LeRoy Criss (left) was an original member of the Tuskegee Airmen. - Courtesy photo

By Terry Miller

During World War II, the Civil Aeronautics Authority selected 13 black cadets to become part of an experimental program at the Tuskegee Institute in Alabama.

As one of the original Tuskegee Airmen, Lieutenant LeRoy Criss was honored at Monrovia High School on Thursday, Feb. 27 with a special ceremony witnessed by family and friends in addition to several council members including Becky Shevlin, Larry Spicer and Mayor Tom Adams.

One young Monrovia High student, Tyler Spicer, 18, was so deeply moved by a Black history lecture by Ralph Walker last year that he devoted a full year to getting a plaque for a special man. Spicer was instrumental in getting a plaque devoted to Criss.
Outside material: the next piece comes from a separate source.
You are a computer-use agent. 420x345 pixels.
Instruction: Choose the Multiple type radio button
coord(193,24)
Criss, who passed away on May 20, 2008, spent 37 years as a high school teacher and served 30 years as the co-director of Outward Bound Adventures, Inc. Deplorably, Monrovia wasn’t hiring African American educators at that time in history so he immediately got a post-war position at a Los Angeles high school in Fairfax.
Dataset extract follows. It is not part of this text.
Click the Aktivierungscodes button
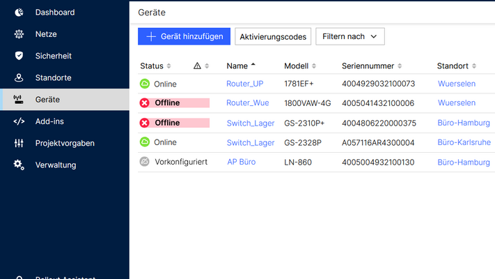 pyautogui.click(x=273, y=36)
It has been over seven decades since the legendary Tuskegee Airmen fought their first battle in the skies over North Africa.

These brave men were known then as “Redtails” — America’s first black combat pilots.

All African American military pilots who trained in the United States during World War II were educated in Tuskegee, Alabama. In all, almost a thousand pilots trained there from 1941 to 1946. Of that number, 450 were deployed overseas and 150 lost their lives, including 66 killed in action.

The Tuskegee Airmen were the first African American military aviators in the United States Armed Forces. During World War II, black Americans in many U.S. states were still subject to Jim Crow laws and the American military was racially segregated, as was much of the federal government. The Tuskegee Airmen were subjected to discrimination, both within and outside the army.

Despite the rampant racism, Criss flew with the legendary Tuskegee Airmen from 1943 to 1946 and learned to operate numerous aircraft, including the B-25 Mitchell Bomber.

Known as “Buster,” Criss attended Monrovia Arcadia Duarte High School.

Colonel Charles E. McGee, national president of the Tuskegee Airmen, once said of the Tuskegee Airmen: “The Tuskegee story is an important civil rights story of Americans who happen to be black, in service to their country, their family, and to their friends — in that order.”

Criss is survived by his three children, Cassandra Criss, Renee Criss, LeNeal Criss and his wife, Laura; and his grandchildren, Silas Criss, Akele Criss-Thompson, Jahmal Gillespie, and Karma Gillespie; and his great-grandson, Zion Gil Lespie. LeRoy is also survived by his niece, Carolyn West and a host of loving family.